The Wall Street Journal wrote of “missing details” and things being “left open” that “left the potential for differences in the weeks ahead.”
The Economist said that “this weekend’s gathering struggled to find anything new to say. The same will be true of Pittsburgh…”
Will Hutton wrote in the Observer, complaining that the cause of the crisis, “the stranglehold of a new financial oligarchy upon public policy has hardly been touched.” As a result he warned that “a second and more serious crisis potentially awaits.”
The issue of executive bonuses is hardly the insignificant issue portrayed by some commentators in the US and Britain. This is largely because it was the European powers, led by France and Germany, that placed greatest emphasis on curbing excessive bonuses in the run-up to the meeting and called for caps to be imposed—a move that was opposed by Washington and London.

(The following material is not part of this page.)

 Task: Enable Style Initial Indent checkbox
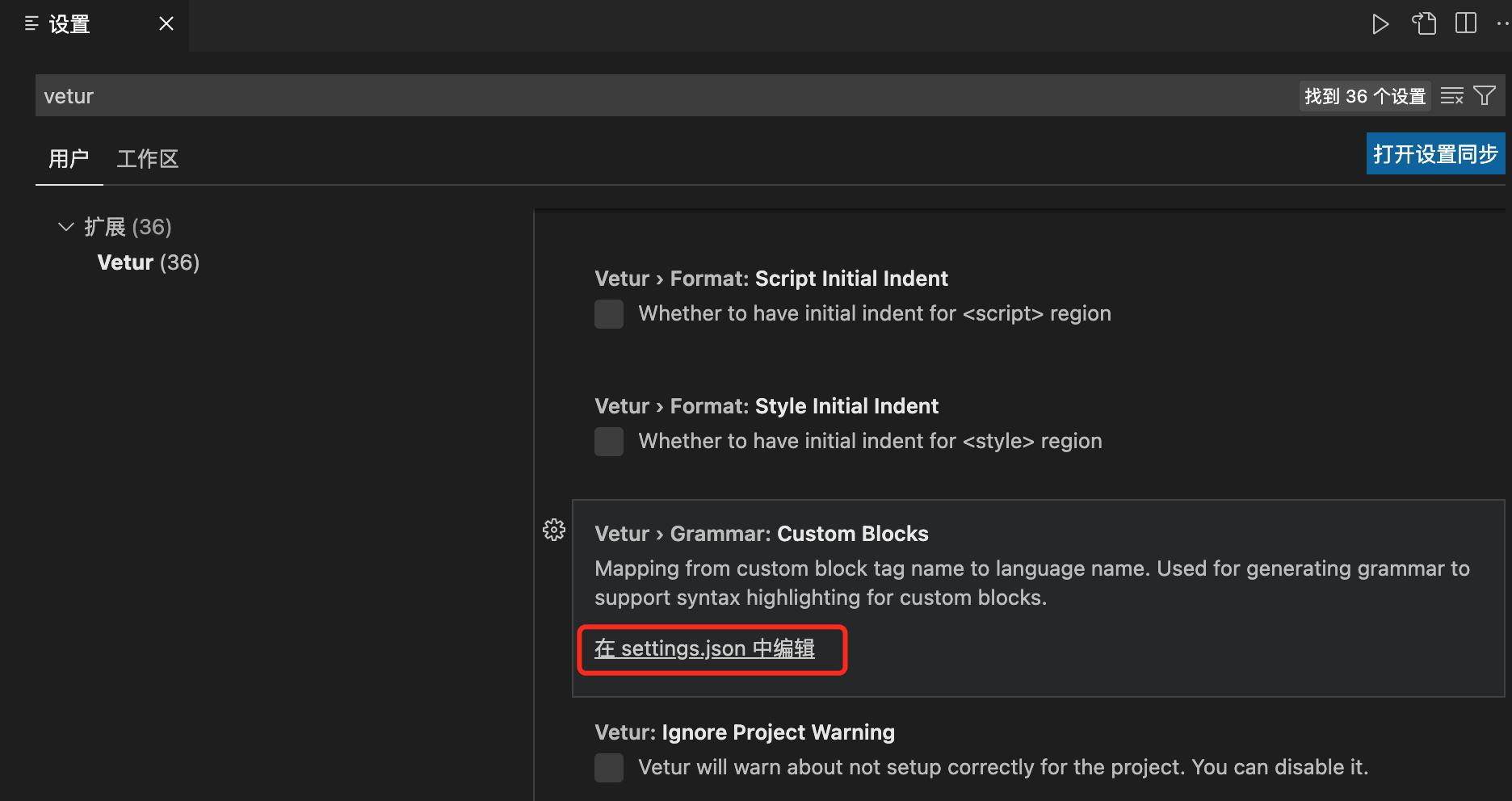coord(609,442)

The Europeans were in part motivated by the real destabilizing impact of the so-called “bonus culture” in the financial sector, which fuelled rampant speculation and the accumulation of mountains of debt, but also by the political impact such obvious excesses have amongst working people facing worsening hardship as a result. French Finance Minister Christine Lagarde called for mandatory caps, with the support of Germany and eurozone finance ministers. “What happened 12 months ago was just horrible for our societies, it was horrible for our economies, and we are still suffering as a result,” she said.

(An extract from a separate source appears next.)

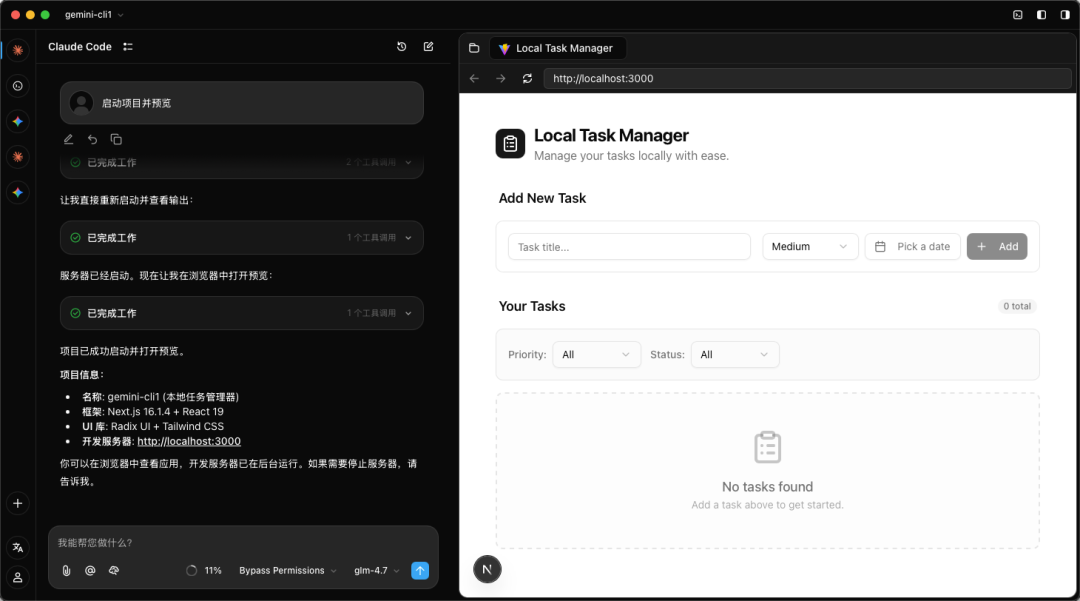Toggle the list view next to Claude Code
This screenshot has height=601, width=1080.
click(x=128, y=47)
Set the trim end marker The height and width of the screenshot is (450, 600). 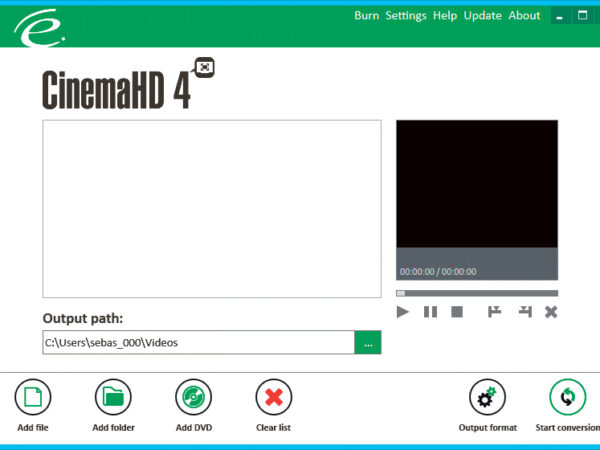pos(524,312)
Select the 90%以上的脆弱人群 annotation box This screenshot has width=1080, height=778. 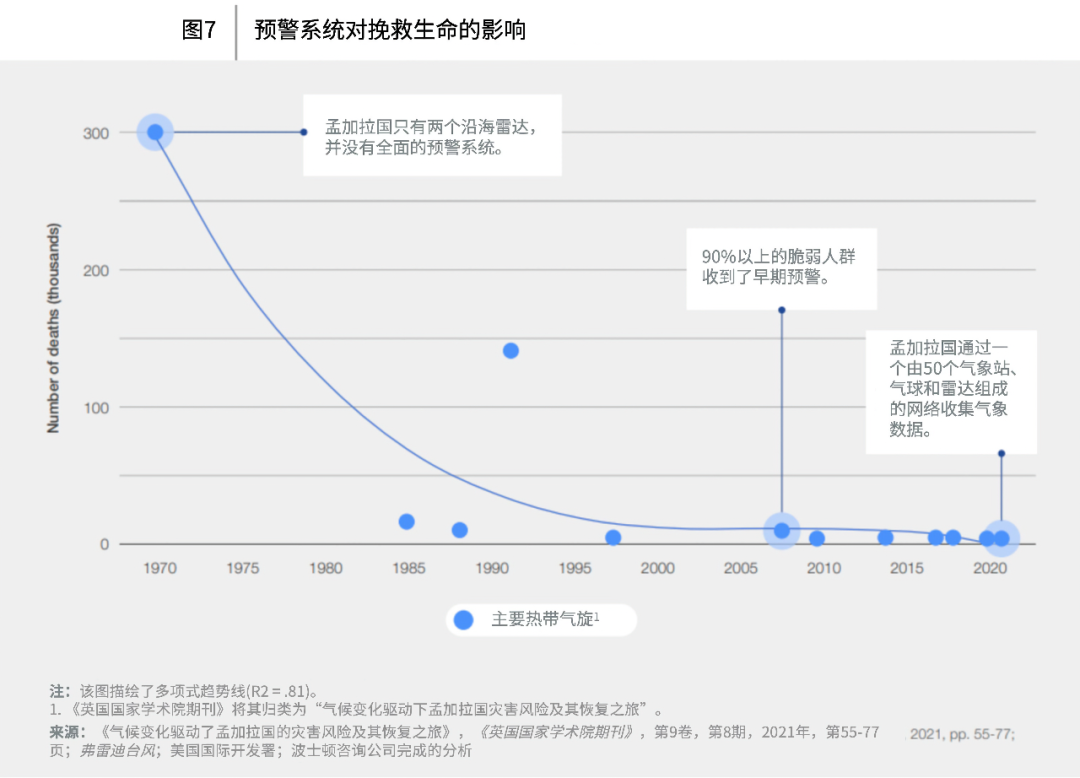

London and Washington denounced this proposal as “unworkable,” signalling that they will tolerate nothing that impinges on the interests of their major backers. As Hutton noted, the “bonus culture” works above all “on a London/New York axis, with financiers having a sense of entitlement to astonishing earnings that have no economic justification in terms of value creation or relation to profitability … 90 percent of investment bank profits is not directed to strengthen balance sheets or to shareholders in dividends, nor to customers in lower fees, nor to taxpayers—it goes as bankers’ bonuses.”
The US and Britain saw the demand for bonus caps as an attack by Europe on their financial sector and countered that undercapitalization of banks was the main source of weakness to be addressed. US Treasury Secretary Tim Geithner pushed for an accelerated timetable governing Tier-1 capital ratios, relating to the quality of the assets banks have on their books in relation to their deposits. The US wants to impose requirements for banks to hold much more capital in order to protect the global financial system against risk.
This was viewed by Europe as a particular threat to its banking sector. The Financial Times noted, “More so than for their US counterparts, the capital buffers of European banks are made up of so-called ‘hybrid’ securities which are more like debt than equity. Analysts said some European banks had met as much as half the existing regulatory requirements on capital buffers through ‘hybrid’ securities.”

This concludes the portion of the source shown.